Ya se ha tomado la decisión: queremos ponernos en forma, sentirnos mejor, rejuvenecer o perder peso. Y todo sin pasar por el tedio de sesiones de gimnasio, y si es posible una actividad lo más gratificante y sencilla posible. Si además es al aire libre y permite practicarla todo el año, disfrutar de compañía de amigos, no hay duda: la carrera o running es nuestro deporte. Primera duda ¿qué calzado es el adecuado para correr? Bueno, desde luego unas zapatillas de la sección "running", aunque no cualquiera será la elección correcta, si somos principiantes.

Ropa para running

¿Qué ropa uso para salir a correr? Quizá es la pregunta que nos hacemos antes de ninguna otra. Existen prendas técnicas, de todos los precios, tejidos y modas. Pero la respuesta es simple: cualquiera que sea cómoda y que se adapte a la climatología del exterior (no será buena idea nunca una camiseta de manga larga abrigada a 40 grados de temperatura, ni probablemente una de tirantes en pleno invierno). Lo ideal es utilizar prendas lo más frescas posibles -sudar en exceso produce solo deshidratación y puede llevar a un golpe de calor, y pasar un poco de fresco en días de invierno los primeros minutos del entrenamiento es normal-, amplias y cómodas. Una camiseta de algodón y un pantalón de atletismo en verano pueden ser una opción ideal. En invierno, solo ropa ceñida para las piernas, tipo mallas, si lo que queremos es correr.

Peso corporal y running

Es posiblemente el factor más importante al comprar las primeras zapatillas. A mayor peso, mayor amortiguación en la entresuela -la parte de goma blanda que está entre nuestro pie y la suela que contacta con el piso-. Esto es especialmente importante en personas que sufren sobrepeso: es posible que a un corredor de cien kilos de peso le toque hacer un desembolso mayor que a uno de sesenta. Es necesario tener en cuenta que la carrera se hace a pequeños saltos e impactos: si la musculatura no está preparada, la lesión es más que probable por pocos kilómetros que se hagan a la semana. Un vistazo a los modelos actuales puede ser un buen comienzo.

Pronadores y supinadores

Es la división clásica según el tipo de pisada y el estándar por el que se rigen las tiendas de venta de material deportivo. ¿Qué tipo de pisada tengo? ¿Qué zapatilla debo usar? Una vez determinado el tipo de pisada, se adquiere la zapatilla que más vaya a a durar y proteger los músculos y las articulaciones. En general, salvo las zapatillas de pisada neutra, pronadores y supinadores muy marcados pagarán algo más por zapatillas que se adaptan mejor a su forma de correr. Sin embargo, según Pablo Arqued, entrenador de atletas populares a través de su empresa "Running Consulting", esta idea está obsoleta y nada sustituye a una buena zapatilla más una plantilla personalizada - se encuentran realmente baratas-. Como recuerda el propio Pablo, no hay dos pisadas iguales.

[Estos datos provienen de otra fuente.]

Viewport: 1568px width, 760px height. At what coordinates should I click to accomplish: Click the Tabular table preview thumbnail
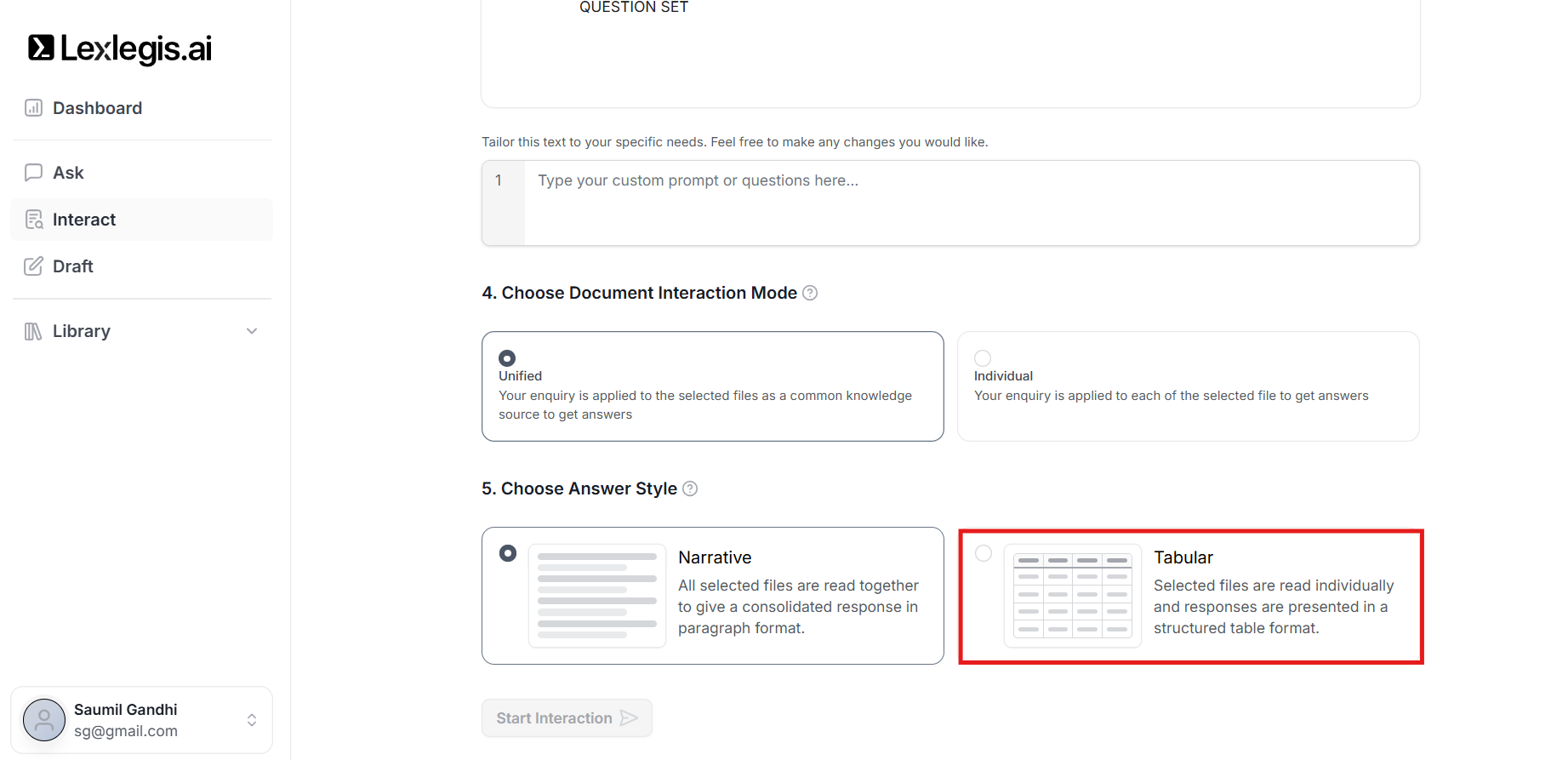[1073, 596]
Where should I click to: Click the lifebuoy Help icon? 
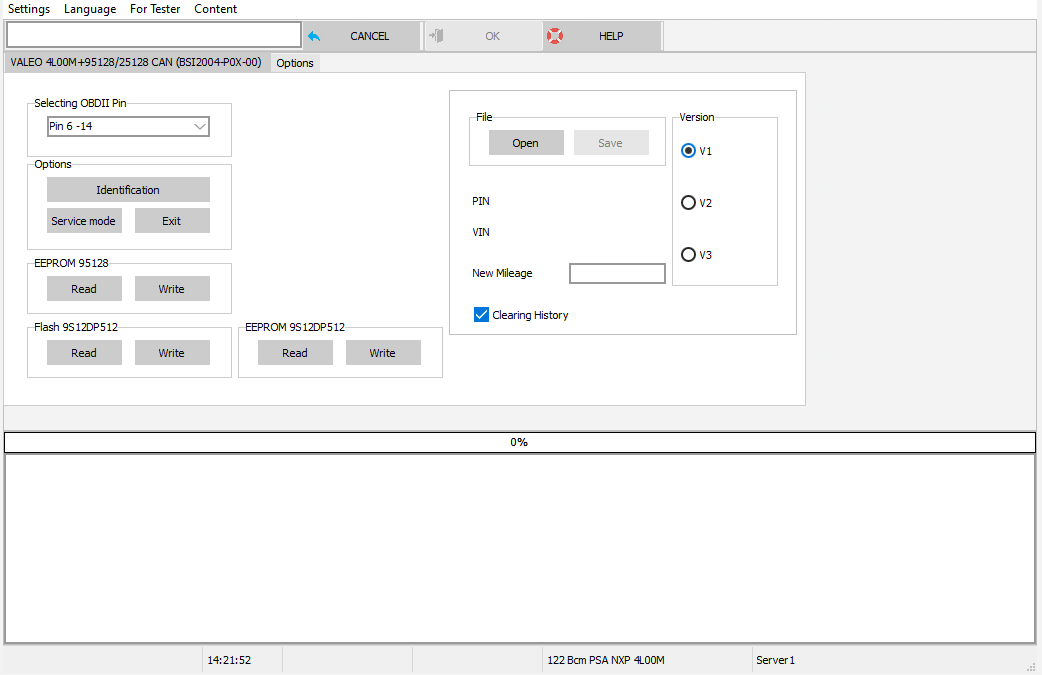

Running descalzo o barefoot

El "barefoot", literalmente "pie desnudo", es la última moda que llega de los países con más tradición en running. La idea que subyace es que correr descalzo es la forma natural de hacerlo, ya que nuestros cercanos ancestros perseguían a las gacelas durante horas y días de esa manera, y al final eso es lo que permitió el desarrollo cerebral y que hoy seamos más o menos sapiens. Hasta ahí no están faltos de razón, y la moda se extiende en dos vertientes: aquellos que no usan ningún tipo de zapatilla y quienes se deciden por una especie de guantes con cinco dedos y una delagada suela de goma para los pies. En la práctica, es una opción tan válida como cualquier otra, aunque poco recomendable para atletas de cierto nivel -esta práctica es posible que impida al mediofondista español Arturo Casado estar en los Juegos Olímpicos de Londres 2012-, además de requerir movimientos y musculatura distinta a la que usamos con el pie protegido. Si te decides por correr descalzo, prueba en terrenos poco agresivos, como la hierba de un campo de fútbol o una pista o la playa. Pero no seré yo quien lo recomiende como práctica habitual.